Cara Rose,
Executive Director
Pocahontas County
Convention and
Visitors Bureau
Every time I drive eastward over the Virginia line toward Staunton, a short trip by today’s standards, I am overcome with the beauty of this journey. The drive takes you through some of the most picturesque landscapes of our area and has very little development to scar the views, making it as scenic a drive as any. When I make this journey, I cannot help but wonder what the experience was like to journey to Marlinton across the scenic Route 39 in the early 1920s.
My grandmother did just that as a young lady when she moved from Churchville, Virginia, to Marlinton in the 1920s for her first job, which she held for 40 years.
Imagine that trip, coming across two mountains in what must have been an all-day affair.
I know few details of the story, only that she received her post high school education at Templeton Business School and earned a business certificate in shorthand in August 1923 at age 18. The business school had a job placement program in which the Bank of Marlinton participated. My grandmother was to be a career woman, something notable for the time. The Bank of Marlinton, founded in 1899, hired her, and her journey to Marlinton and her life story were both set in motion.
I imagine for a young lady about 20 years of age, the thought of moving to the mountains of West Virginia, 90 miles from her “metropolitan” home in Augusta County, was exciting and a little frightening.
She would have been escorted by a male relative, likely in a Model T Ford, which was a step up from the other option of traveling by horse. The road would have been dirt – muddy and narrow and more suited for horse and buggy than automobile. But, the drive must have been beautiful, and Marlinton was a thriving town. Pocahontas County was home to 15,000 people at the time. It had a new railroad, prosperous timbering operations and growing tanneries offered employment and brought people from all over to Marlinton and the county.
My grandmother lived in a boarding house for single women, and, somewhere along the way, she met my grandfather, a young man who worked at the tannery.
They married in 1924. My grandmother kept a diary in the early days of marriage, recording company that visited, daily routines, happenings in town and some quite entertaining stories.
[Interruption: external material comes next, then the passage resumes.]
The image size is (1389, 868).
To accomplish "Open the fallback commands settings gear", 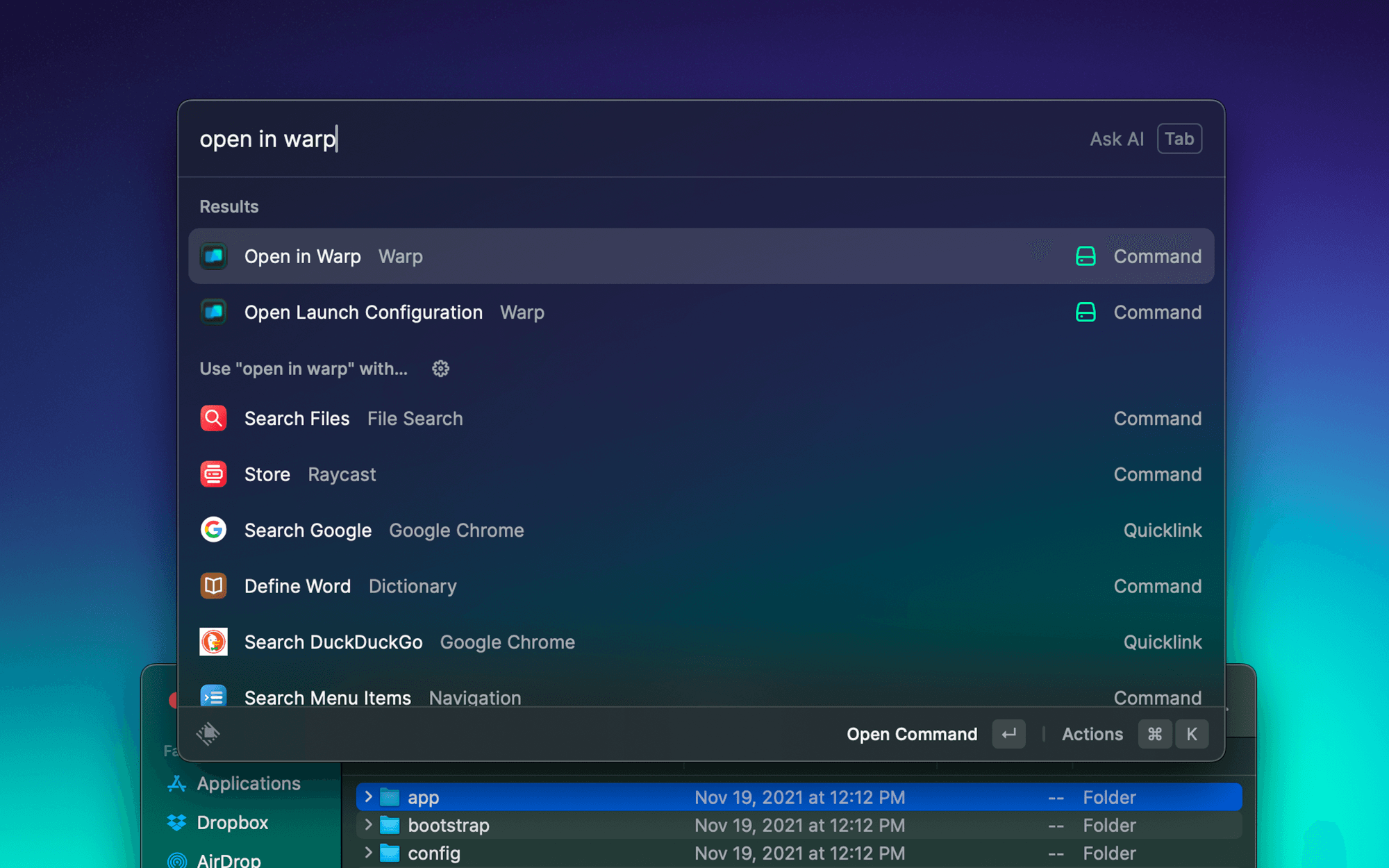I will 440,369.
The young married couple journeyed to Staunton at least once a month for decades, so my grandmother could remain close with her family.
My grandfather would say the drive to Staunton and back to Marlinton was treacherous at times. He recounted stories of being rescued when they slid into a ditch or had a flat tire or worse, sliding over the hill in the automobile. But they made the weekend journey to Staunton and back many, many times through the years. As roads were improved and paved and concrete bridges were built in the 1950s, the drive became more pleasant and tolerable.
We know the journey to Marlinton from Virginia is easier today than in the early 1900s, but I imagine it was just as scenic then as it is now. The landscape today is still unspoiled in so many ways – magnificent views, the majesty of a sunrise or sunset, the rolling hills dotted with cattle and sheep.
A trip on scenic Route 39 through Mountain Grove, Warm Springs, Buffalo Gap and Staunton is no longer an “all day affair,” but, still, it shouldn’t be rushed.